▶ WORK INSTRUCTION
Every line in the entries that holds "Dock" should be identified and copied.

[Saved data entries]
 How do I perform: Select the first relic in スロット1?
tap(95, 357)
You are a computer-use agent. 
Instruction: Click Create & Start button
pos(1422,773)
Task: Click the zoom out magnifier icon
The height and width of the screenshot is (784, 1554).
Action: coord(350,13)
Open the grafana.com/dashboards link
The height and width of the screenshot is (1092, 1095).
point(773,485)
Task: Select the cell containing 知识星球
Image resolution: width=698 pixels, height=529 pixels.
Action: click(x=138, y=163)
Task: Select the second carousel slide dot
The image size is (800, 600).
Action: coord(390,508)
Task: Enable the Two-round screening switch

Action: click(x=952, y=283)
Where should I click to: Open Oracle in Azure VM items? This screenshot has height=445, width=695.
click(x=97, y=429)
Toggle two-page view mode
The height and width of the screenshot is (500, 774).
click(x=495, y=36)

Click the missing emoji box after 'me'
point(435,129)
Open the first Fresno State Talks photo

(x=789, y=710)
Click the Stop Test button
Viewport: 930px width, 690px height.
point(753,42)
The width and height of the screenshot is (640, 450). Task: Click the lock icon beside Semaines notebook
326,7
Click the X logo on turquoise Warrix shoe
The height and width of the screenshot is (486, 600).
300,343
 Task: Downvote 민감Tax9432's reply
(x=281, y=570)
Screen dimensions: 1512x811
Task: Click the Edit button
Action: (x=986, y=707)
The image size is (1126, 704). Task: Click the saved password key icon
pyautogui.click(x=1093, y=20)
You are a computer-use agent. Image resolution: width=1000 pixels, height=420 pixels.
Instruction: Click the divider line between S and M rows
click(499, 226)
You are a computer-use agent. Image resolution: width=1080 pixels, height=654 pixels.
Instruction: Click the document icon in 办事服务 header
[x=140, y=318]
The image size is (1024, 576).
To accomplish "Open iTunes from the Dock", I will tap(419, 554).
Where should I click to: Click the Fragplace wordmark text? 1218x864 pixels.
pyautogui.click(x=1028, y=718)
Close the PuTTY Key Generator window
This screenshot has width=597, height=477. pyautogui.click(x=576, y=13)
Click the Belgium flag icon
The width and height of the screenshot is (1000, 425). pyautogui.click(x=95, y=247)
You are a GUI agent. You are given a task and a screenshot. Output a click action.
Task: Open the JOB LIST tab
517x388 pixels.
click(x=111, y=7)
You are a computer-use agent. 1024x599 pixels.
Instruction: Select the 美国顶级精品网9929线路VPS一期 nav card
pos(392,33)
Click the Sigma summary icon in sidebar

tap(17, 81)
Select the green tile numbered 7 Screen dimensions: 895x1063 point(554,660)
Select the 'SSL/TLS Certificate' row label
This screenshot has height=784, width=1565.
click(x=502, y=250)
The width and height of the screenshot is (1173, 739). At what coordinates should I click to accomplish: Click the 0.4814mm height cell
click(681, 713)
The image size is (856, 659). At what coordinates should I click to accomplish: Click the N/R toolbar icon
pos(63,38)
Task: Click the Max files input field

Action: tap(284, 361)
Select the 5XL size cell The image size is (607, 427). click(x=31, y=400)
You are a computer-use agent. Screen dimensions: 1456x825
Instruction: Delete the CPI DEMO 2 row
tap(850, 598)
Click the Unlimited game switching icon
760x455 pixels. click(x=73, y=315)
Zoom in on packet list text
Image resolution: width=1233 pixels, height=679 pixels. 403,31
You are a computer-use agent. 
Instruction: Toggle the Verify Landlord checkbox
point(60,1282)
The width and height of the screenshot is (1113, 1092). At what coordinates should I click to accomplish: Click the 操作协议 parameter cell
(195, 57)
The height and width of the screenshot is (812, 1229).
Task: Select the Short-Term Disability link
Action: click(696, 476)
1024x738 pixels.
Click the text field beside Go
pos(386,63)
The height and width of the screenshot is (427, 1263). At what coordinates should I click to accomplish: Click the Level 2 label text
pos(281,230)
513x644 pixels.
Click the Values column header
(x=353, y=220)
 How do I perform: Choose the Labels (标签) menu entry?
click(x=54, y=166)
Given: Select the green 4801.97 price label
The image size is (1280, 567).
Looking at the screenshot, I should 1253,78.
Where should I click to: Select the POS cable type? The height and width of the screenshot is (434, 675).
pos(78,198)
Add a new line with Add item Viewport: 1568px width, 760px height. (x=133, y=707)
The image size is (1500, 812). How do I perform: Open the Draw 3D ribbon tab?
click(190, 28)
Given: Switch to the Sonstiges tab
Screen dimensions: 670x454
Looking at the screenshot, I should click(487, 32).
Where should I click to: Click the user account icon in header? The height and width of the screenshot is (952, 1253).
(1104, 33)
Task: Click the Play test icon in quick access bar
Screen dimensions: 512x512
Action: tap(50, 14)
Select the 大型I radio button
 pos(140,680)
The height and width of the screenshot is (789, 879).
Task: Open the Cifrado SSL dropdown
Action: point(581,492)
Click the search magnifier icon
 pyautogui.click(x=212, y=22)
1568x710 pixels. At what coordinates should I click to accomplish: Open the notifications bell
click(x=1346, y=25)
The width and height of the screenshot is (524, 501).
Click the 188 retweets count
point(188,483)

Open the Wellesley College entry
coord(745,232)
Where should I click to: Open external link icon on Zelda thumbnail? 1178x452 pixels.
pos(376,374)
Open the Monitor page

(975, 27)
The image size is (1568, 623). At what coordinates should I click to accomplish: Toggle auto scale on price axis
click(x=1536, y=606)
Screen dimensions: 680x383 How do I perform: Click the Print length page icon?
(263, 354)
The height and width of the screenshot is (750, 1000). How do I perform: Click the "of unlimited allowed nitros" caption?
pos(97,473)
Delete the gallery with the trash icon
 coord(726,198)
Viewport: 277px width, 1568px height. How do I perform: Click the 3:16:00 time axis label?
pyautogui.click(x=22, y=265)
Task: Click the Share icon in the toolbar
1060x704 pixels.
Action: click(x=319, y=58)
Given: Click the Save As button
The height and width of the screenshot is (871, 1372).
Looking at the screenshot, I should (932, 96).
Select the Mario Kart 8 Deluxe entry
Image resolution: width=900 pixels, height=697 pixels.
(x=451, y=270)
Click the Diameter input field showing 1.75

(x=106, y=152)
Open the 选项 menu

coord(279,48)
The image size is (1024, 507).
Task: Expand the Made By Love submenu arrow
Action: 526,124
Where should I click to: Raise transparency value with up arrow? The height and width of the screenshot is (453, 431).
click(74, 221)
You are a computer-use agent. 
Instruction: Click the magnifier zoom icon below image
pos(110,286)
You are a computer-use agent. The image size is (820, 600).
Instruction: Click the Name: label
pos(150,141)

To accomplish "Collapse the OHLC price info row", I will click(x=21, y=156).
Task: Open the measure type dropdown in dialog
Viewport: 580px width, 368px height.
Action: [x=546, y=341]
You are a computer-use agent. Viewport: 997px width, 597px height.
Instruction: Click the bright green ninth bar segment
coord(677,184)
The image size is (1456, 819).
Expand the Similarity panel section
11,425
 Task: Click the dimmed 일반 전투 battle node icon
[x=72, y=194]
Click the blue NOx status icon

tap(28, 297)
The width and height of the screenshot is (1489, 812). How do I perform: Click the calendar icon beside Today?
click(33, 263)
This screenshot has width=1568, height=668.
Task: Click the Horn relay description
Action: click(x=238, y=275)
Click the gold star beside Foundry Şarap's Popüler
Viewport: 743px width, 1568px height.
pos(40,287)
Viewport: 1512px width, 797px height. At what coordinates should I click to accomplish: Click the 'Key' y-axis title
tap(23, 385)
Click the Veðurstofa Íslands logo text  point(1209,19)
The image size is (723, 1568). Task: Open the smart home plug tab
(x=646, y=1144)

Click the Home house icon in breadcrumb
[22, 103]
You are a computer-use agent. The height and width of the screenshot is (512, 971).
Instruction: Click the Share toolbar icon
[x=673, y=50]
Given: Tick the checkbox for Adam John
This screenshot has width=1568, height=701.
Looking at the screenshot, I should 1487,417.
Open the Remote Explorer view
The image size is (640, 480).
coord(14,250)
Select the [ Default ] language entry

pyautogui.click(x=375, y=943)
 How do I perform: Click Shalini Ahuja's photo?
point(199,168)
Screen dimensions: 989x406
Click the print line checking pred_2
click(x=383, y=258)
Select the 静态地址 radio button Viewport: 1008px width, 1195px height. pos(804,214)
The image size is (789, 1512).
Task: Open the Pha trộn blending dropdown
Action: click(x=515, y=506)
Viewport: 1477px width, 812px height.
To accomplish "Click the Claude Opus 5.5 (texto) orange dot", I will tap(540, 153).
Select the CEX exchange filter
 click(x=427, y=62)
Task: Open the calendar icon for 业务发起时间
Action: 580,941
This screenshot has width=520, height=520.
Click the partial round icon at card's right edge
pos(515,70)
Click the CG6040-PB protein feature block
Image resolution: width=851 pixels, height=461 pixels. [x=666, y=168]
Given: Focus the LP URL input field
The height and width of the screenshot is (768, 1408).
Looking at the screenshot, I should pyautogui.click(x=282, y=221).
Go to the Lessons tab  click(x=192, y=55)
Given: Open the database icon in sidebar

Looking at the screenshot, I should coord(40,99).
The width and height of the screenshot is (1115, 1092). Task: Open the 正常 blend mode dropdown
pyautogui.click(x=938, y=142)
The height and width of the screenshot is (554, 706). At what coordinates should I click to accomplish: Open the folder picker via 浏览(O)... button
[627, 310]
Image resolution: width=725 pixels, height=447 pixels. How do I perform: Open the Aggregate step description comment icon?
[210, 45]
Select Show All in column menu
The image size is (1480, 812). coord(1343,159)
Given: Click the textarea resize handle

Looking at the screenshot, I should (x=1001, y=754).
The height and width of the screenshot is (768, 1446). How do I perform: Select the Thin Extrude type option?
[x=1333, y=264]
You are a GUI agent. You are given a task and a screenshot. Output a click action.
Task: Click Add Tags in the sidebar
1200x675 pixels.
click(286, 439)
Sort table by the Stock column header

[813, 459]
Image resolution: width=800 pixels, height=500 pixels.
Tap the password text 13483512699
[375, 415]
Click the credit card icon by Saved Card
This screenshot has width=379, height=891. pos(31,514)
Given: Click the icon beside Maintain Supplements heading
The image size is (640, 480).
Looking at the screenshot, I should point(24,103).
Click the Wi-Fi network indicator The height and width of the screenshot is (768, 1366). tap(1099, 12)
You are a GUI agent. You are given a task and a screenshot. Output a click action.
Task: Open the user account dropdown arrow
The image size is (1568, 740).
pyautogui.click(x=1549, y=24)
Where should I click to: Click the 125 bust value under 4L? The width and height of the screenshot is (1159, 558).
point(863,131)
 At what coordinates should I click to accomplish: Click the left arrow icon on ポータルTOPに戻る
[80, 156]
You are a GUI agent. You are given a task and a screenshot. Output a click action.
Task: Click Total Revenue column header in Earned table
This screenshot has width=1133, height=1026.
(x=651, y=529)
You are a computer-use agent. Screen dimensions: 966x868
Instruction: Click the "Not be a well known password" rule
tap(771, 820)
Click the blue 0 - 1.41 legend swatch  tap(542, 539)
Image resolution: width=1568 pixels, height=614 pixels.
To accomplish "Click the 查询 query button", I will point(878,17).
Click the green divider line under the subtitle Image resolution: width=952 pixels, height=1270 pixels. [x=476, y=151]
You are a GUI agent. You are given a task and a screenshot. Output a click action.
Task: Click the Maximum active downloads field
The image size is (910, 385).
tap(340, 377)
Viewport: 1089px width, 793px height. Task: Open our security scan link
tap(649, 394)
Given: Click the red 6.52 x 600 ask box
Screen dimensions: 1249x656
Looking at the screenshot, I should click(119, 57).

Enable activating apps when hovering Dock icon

▶ SOLUTION TO THIS TASK
To accomplish "Open iTunes from the Dock", I will tap(419, 554).
Enable activating apps when hovering Dock icon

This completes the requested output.